The U.S. Department of Labor (DOL) recently issued a new proposal aimed at improving investment advice provided to workers and retirees. The measure includes a best interest standard intended to align with a broader investment advice regulation (Reg BI) issued by the Securities and Exchange Commission (SEC) that took effect June 30, as well as a complementary model regulation for annuity sales adopted earlier this year by the National Association of Insurance Commissioners (NAIC).
The proposed new exemption for investment advice fiduciaries would allow them to receive a “wide variety of payments that would otherwise violate the prohibited transaction rules.”
Those payments include commissions, 12b-1 fees, trailing commissions, sales loads, mark-ups and mark-downs, and revenue sharing payments from investment providers or third parties and would extend to rollover advice, according to the proposal.
“[The] proposed exemption would give Americans more choices for investment advice arrangements, while protecting the retirement savings of American workers,” said Labor Secretary Eugene Scalia, in a statement. “The exemption would add to the tools individuals need to make the right decisions for their financial future.”
The Insured Retirement Institute (IRI) is studying the DOL proposal, which has three primary components.
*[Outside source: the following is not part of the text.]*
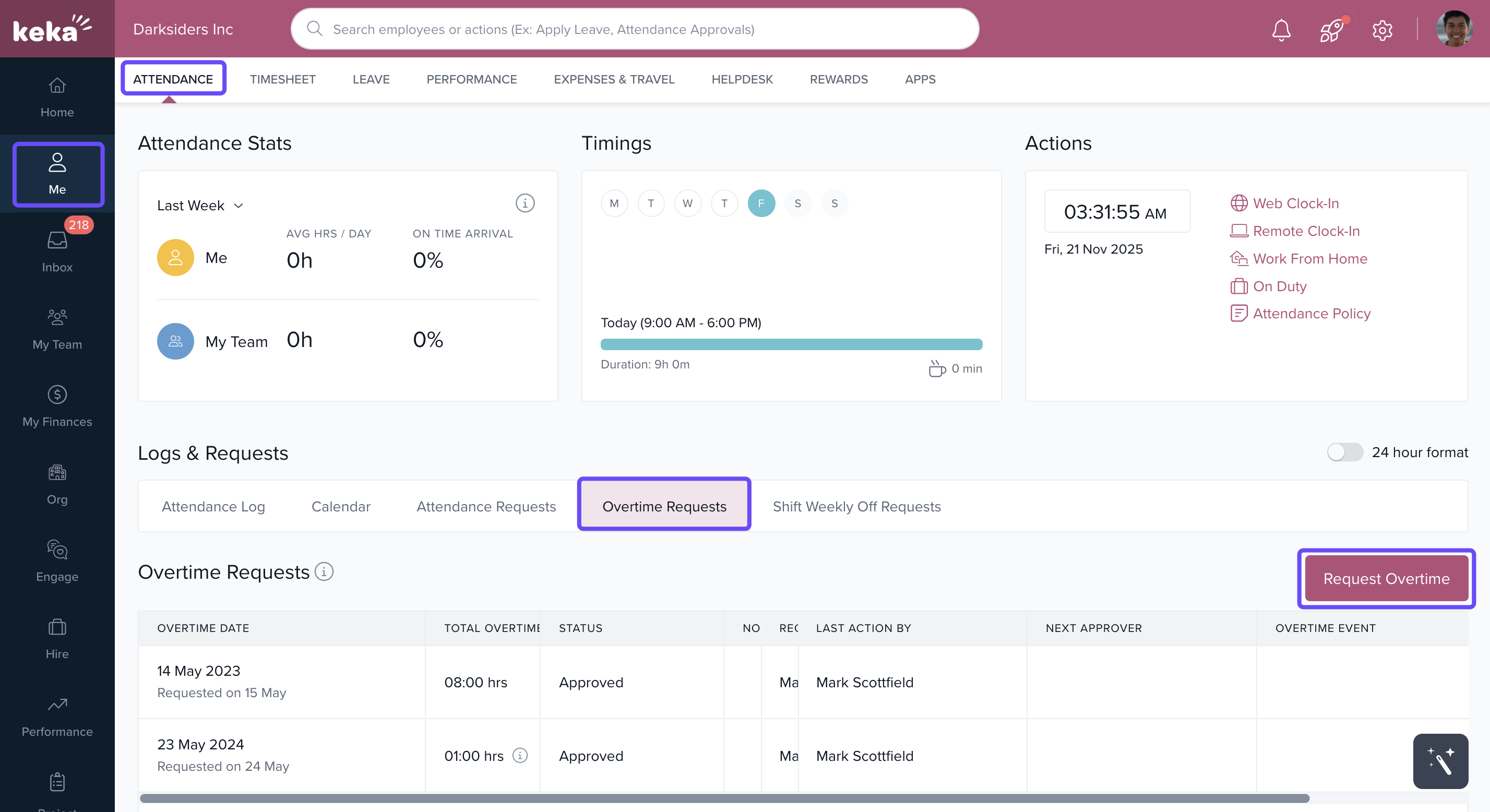Open the Attendance Log tab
First and foremost, the proposal would establish a new prohibited transaction exemption (PTE) for investment advice fiduciaries who, among other things, meet a best interest standard and a reasonable compensation standard.
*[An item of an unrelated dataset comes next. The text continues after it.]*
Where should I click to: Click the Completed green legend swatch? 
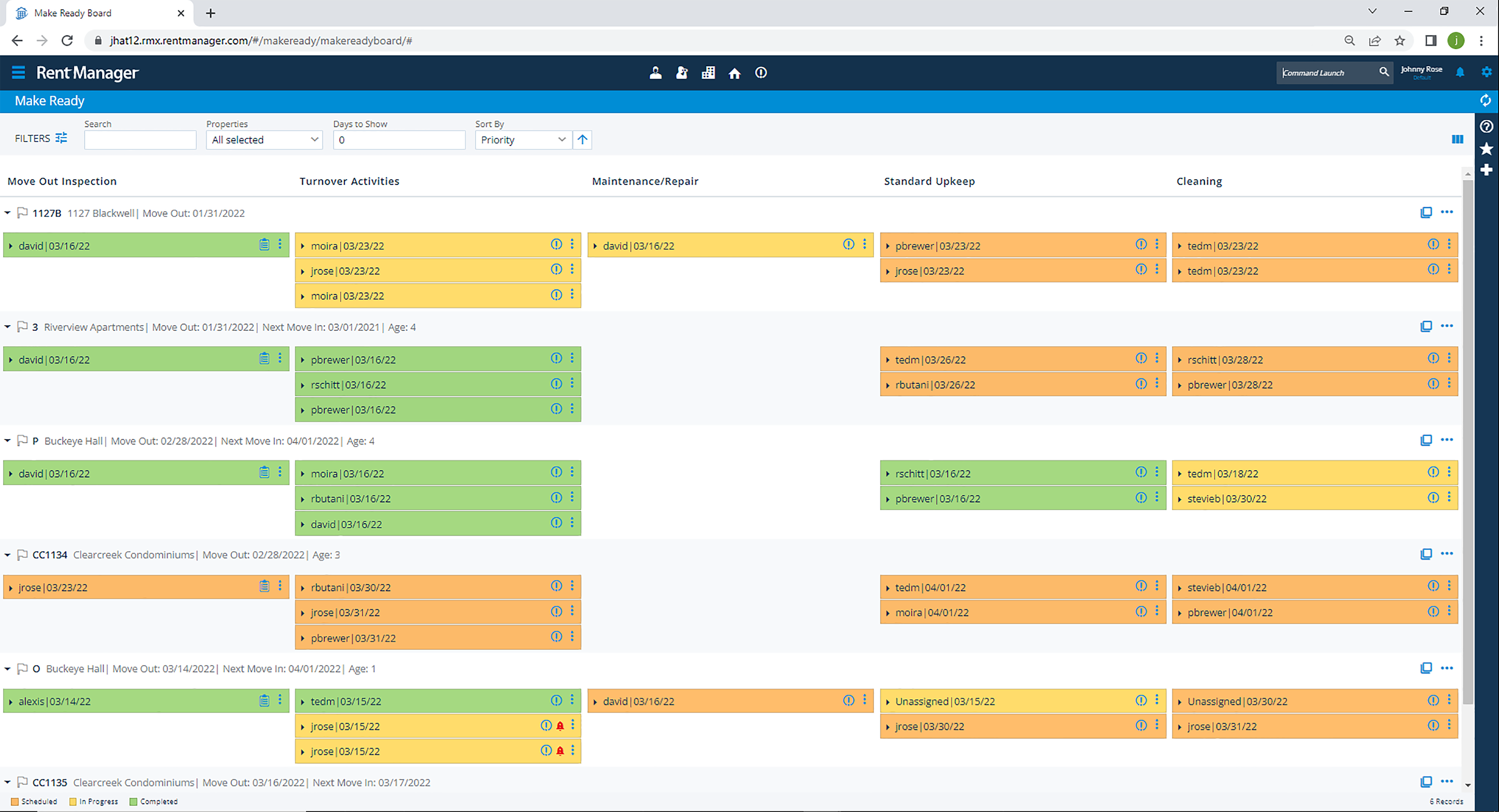click(x=133, y=802)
Second, the DOL is officially reinstating the “five-part test” for fiduciary status and other guidance that had been modified by the prior administration’s 2016 rule, which was vacated by the 5th Circuit Court of Appeals in 2018. Lastly, the proposal clarifies the circumstances under which fiduciary status would be triggered by advice to roll over retirement savings from a 401(k) or other employment-based plan to an individual retirement account (IRA).
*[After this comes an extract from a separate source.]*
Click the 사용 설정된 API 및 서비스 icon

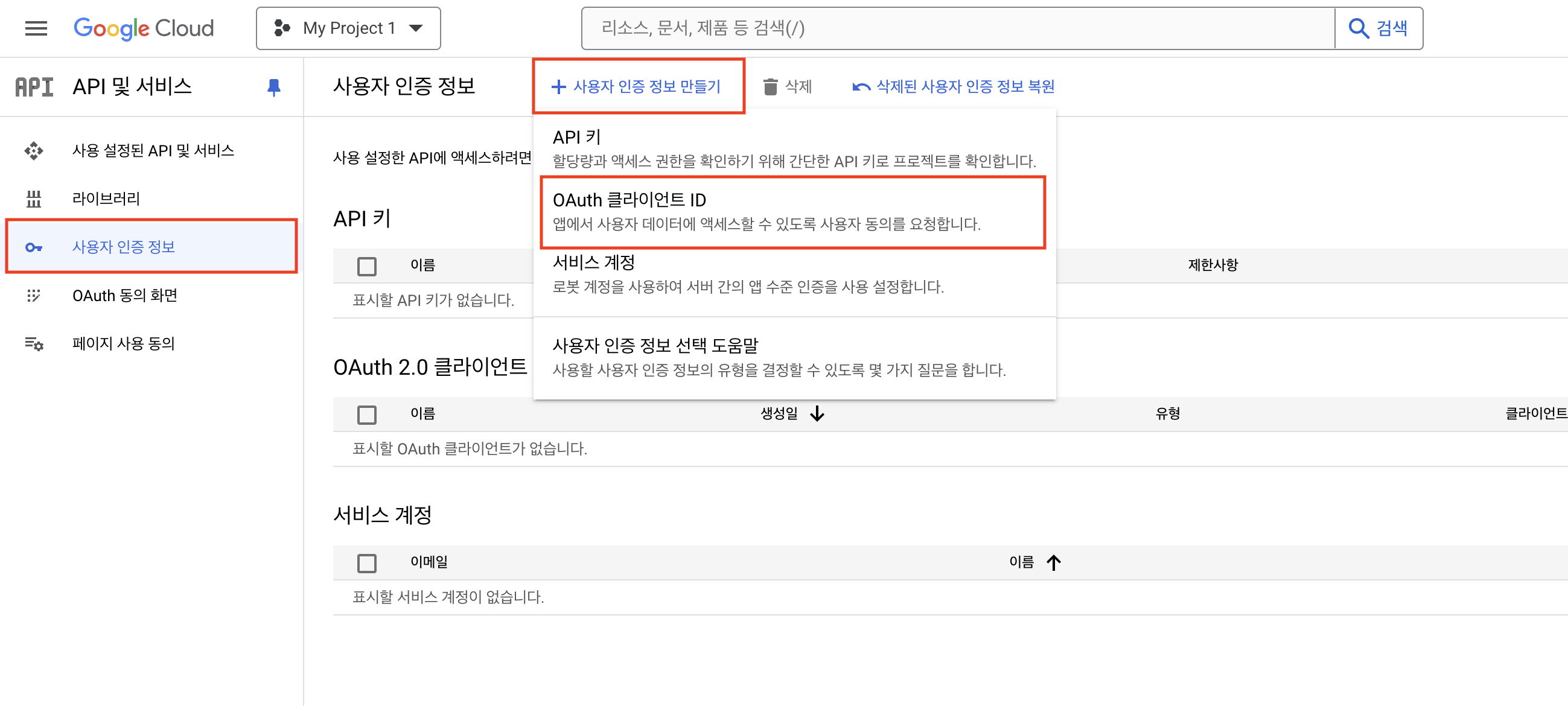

“We are reviewing the Department of Labor proposal to determine its full ramifications but some initial signs are encouraging that it will align with both the SEC’s Regulation Best Interest… and the enhanced NAIC model regulation,” said Jason Berkowitz, IRI Chief Legal and Regulatory Affairs Officer. “Close alignment of these important standard of conduct rules for financial professionals will avoid confusion, enhance consumer protections and establish clear regulatory guidance.”
By establishing a best interest standard that aligns with Reg BI and the NAIC model regulation, the DOL is looking to create a more harmonized state and federal regulatory framework.
“Once we fully evaluate the DOL’s new proposal with our members, we will participate in the public comment process to provide input and suggestions,” Berkowitz said. “We appreciate the thought and consideration that the Department has made in drafting this proposal and look forward to sharing our members’ views with them.”
Advocates for the original DOL fiduciary rule (vacated more than two years ago by a federal appeals court) — which included a contract that allowed retirement savers to sue their advisers if they didn’t act in their best interests — criticized the new DOL regulation as being too weak to curb broker conflicts of interest.
Barbara Roper, director of investor protection at the Consumer Federation of America, said the SEC made sure that Reg BI was not a fiduciary standard. It allows many more conflicts than ERISA requirements and basing the new DOL rule on the SEC regulation is a “huge watering down of the standard.”
In a tweet, Roper said the rule “reopens loopholes in the definition of fiduciary investment advice, making the standard easy to evade. It creates a new exemption to allow advisers to get conflicted compensation, subject only to Reg BI’s weak, non-fiduciary standard.”
A final rule is likely still months away. Stakeholders will have 30 days to file comments from the time the proposed rule appears in the Federal Register, which is expected shortly. After reviewing comments, the DOL could modify the proposal and then promulgate a final rule.